[Saved entries]
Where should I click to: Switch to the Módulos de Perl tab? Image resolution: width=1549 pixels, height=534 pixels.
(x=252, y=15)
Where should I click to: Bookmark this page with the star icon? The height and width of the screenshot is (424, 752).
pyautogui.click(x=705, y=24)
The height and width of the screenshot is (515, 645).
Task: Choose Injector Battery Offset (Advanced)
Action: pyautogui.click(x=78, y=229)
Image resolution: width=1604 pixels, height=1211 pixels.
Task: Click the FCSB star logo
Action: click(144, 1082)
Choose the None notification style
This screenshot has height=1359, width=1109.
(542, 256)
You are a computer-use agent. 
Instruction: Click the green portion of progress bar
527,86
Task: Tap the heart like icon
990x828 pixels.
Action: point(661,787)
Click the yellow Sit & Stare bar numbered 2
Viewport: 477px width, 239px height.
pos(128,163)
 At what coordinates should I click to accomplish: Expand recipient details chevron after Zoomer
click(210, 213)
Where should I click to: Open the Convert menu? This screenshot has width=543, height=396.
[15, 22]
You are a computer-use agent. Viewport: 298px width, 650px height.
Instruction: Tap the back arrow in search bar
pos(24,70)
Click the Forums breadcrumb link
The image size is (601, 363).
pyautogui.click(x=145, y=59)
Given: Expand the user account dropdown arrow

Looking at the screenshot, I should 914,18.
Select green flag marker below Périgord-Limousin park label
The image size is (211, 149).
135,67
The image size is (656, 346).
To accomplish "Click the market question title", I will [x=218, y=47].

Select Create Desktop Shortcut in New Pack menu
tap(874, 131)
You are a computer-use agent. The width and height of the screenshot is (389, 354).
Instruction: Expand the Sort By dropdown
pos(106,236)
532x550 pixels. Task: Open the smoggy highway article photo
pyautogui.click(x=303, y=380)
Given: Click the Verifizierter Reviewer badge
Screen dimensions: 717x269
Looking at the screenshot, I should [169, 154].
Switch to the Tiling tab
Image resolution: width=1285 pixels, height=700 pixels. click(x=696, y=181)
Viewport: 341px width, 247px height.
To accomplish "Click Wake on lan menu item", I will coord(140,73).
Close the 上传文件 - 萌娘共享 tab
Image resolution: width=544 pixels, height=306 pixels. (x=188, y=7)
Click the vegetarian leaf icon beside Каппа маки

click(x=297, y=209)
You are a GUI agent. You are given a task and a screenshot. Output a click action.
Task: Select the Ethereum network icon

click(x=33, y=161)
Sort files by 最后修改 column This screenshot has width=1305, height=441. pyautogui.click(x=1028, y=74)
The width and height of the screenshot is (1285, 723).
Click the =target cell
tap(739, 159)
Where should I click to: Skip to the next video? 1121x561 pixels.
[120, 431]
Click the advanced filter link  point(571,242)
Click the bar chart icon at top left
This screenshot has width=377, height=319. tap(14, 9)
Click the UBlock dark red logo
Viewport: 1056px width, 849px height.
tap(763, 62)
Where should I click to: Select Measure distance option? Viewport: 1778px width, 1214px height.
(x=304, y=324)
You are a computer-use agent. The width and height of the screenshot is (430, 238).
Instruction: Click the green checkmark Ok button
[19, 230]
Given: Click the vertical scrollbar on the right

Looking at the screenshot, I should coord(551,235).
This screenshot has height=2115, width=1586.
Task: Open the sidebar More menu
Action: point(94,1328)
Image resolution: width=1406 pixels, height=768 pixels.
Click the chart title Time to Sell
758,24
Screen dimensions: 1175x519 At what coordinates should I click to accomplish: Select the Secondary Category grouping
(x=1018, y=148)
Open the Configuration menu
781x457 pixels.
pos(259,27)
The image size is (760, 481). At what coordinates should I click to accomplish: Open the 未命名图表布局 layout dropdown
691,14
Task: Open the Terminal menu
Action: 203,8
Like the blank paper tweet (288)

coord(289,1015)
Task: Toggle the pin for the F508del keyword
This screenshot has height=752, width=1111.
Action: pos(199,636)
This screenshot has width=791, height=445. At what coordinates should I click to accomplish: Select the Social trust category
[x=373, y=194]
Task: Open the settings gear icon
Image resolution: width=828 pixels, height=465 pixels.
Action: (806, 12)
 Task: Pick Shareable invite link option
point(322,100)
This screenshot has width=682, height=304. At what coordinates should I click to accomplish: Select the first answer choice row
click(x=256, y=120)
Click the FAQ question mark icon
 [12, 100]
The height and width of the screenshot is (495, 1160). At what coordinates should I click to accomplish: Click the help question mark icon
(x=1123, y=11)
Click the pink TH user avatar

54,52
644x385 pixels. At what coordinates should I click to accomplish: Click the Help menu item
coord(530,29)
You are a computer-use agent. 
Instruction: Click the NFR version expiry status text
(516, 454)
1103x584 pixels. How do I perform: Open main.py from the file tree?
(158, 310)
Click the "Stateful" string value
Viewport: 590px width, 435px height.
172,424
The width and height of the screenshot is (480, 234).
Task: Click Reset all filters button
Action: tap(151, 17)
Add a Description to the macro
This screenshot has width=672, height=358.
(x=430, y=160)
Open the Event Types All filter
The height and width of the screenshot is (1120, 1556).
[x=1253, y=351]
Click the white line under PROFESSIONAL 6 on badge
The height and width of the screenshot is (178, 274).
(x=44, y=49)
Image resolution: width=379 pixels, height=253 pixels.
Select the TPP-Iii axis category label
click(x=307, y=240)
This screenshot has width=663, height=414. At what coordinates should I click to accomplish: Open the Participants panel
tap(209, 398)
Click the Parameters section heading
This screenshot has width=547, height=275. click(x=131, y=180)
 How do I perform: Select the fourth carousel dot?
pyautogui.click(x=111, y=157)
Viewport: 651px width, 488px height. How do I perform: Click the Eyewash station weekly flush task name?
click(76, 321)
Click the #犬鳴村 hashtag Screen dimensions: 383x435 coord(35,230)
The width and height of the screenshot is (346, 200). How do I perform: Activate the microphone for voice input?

## Task description:
Exactly as written above, copy out all the records.

## Expected answer:
Where should I click to: Switch to the Módulos de Perl tab? Image resolution: width=1549 pixels, height=534 pixels.
(x=252, y=15)
Where should I click to: Bookmark this page with the star icon? The height and width of the screenshot is (424, 752).
pyautogui.click(x=705, y=24)
The height and width of the screenshot is (515, 645).
Task: Choose Injector Battery Offset (Advanced)
Action: pyautogui.click(x=78, y=229)
Image resolution: width=1604 pixels, height=1211 pixels.
Task: Click the FCSB star logo
Action: click(144, 1082)
Choose the None notification style
This screenshot has height=1359, width=1109.
(542, 256)
You are a computer-use agent. 
Instruction: Click the green portion of progress bar
527,86
Task: Tap the heart like icon
990x828 pixels.
Action: point(661,787)
Click the yellow Sit & Stare bar numbered 2
Viewport: 477px width, 239px height.
pos(128,163)
 At what coordinates should I click to accomplish: Expand recipient details chevron after Zoomer
click(210, 213)
Where should I click to: Open the Convert menu? This screenshot has width=543, height=396.
[15, 22]
You are a computer-use agent. Viewport: 298px width, 650px height.
Instruction: Tap the back arrow in search bar
pos(24,70)
Click the Forums breadcrumb link
The image size is (601, 363).
pyautogui.click(x=145, y=59)
Given: Expand the user account dropdown arrow

Looking at the screenshot, I should 914,18.
Select green flag marker below Périgord-Limousin park label
The image size is (211, 149).
135,67
The image size is (656, 346).
To accomplish "Click the market question title", I will [x=218, y=47].

Select Create Desktop Shortcut in New Pack menu
tap(874, 131)
You are a computer-use agent. The width and height of the screenshot is (389, 354).
Instruction: Expand the Sort By dropdown
pos(106,236)
532x550 pixels. Task: Open the smoggy highway article photo
pyautogui.click(x=303, y=380)
Given: Click the Verifizierter Reviewer badge
Screen dimensions: 717x269
Looking at the screenshot, I should [169, 154].
Switch to the Tiling tab
Image resolution: width=1285 pixels, height=700 pixels. click(x=696, y=181)
Viewport: 341px width, 247px height.
To accomplish "Click Wake on lan menu item", I will coord(140,73).
Close the 上传文件 - 萌娘共享 tab
Image resolution: width=544 pixels, height=306 pixels. (x=188, y=7)
Click the vegetarian leaf icon beside Каппа маки

click(x=297, y=209)
You are a GUI agent. You are given a task and a screenshot. Output a click action.
Task: Select the Ethereum network icon

click(x=33, y=161)
Sort files by 最后修改 column This screenshot has width=1305, height=441. pyautogui.click(x=1028, y=74)
The width and height of the screenshot is (1285, 723).
Click the =target cell
tap(739, 159)
Where should I click to: Skip to the next video? 1121x561 pixels.
[120, 431]
Click the advanced filter link  point(571,242)
Click the bar chart icon at top left
This screenshot has width=377, height=319. tap(14, 9)
Click the UBlock dark red logo
Viewport: 1056px width, 849px height.
tap(763, 62)
Where should I click to: Select Measure distance option? Viewport: 1778px width, 1214px height.
(x=304, y=324)
You are a computer-use agent. The width and height of the screenshot is (430, 238).
Instruction: Click the green checkmark Ok button
[19, 230]
Given: Click the vertical scrollbar on the right

Looking at the screenshot, I should coord(551,235).
This screenshot has height=2115, width=1586.
Task: Open the sidebar More menu
Action: point(94,1328)
Image resolution: width=1406 pixels, height=768 pixels.
Click the chart title Time to Sell
758,24
Screen dimensions: 1175x519 At what coordinates should I click to accomplish: Select the Secondary Category grouping
(x=1018, y=148)
Open the Configuration menu
781x457 pixels.
pos(259,27)
The image size is (760, 481). At what coordinates should I click to accomplish: Open the 未命名图表布局 layout dropdown
691,14
Task: Open the Terminal menu
Action: 203,8
Like the blank paper tweet (288)

coord(289,1015)
Task: Toggle the pin for the F508del keyword
This screenshot has height=752, width=1111.
Action: pos(199,636)
This screenshot has width=791, height=445. At what coordinates should I click to accomplish: Select the Social trust category
[x=373, y=194]
Task: Open the settings gear icon
Image resolution: width=828 pixels, height=465 pixels.
Action: (806, 12)
 Task: Pick Shareable invite link option
point(322,100)
This screenshot has width=682, height=304. At what coordinates should I click to accomplish: Select the first answer choice row
click(x=256, y=120)
Click the FAQ question mark icon
 [12, 100]
The height and width of the screenshot is (495, 1160). At what coordinates should I click to accomplish: Click the help question mark icon
(x=1123, y=11)
Click the pink TH user avatar

54,52
644x385 pixels. At what coordinates should I click to accomplish: Click the Help menu item
coord(530,29)
You are a computer-use agent. 
Instruction: Click the NFR version expiry status text
(516, 454)
1103x584 pixels. How do I perform: Open main.py from the file tree?
(158, 310)
Click the "Stateful" string value
Viewport: 590px width, 435px height.
172,424
The width and height of the screenshot is (480, 234).
Task: Click Reset all filters button
Action: tap(151, 17)
Add a Description to the macro
This screenshot has width=672, height=358.
(x=430, y=160)
Open the Event Types All filter
The height and width of the screenshot is (1120, 1556).
[x=1253, y=351]
Click the white line under PROFESSIONAL 6 on badge
The height and width of the screenshot is (178, 274).
(x=44, y=49)
Image resolution: width=379 pixels, height=253 pixels.
Select the TPP-Iii axis category label
click(x=307, y=240)
This screenshot has width=663, height=414. At what coordinates should I click to accomplish: Open the Participants panel
tap(209, 398)
Click the Parameters section heading
This screenshot has width=547, height=275. click(x=131, y=180)
 How do I perform: Select the fourth carousel dot?
pyautogui.click(x=111, y=157)
Viewport: 651px width, 488px height. How do I perform: Click the Eyewash station weekly flush task name?
click(76, 321)
Click the #犬鳴村 hashtag Screen dimensions: 383x435 coord(35,230)
The width and height of the screenshot is (346, 200). How do I perform: Activate the microphone for voice input?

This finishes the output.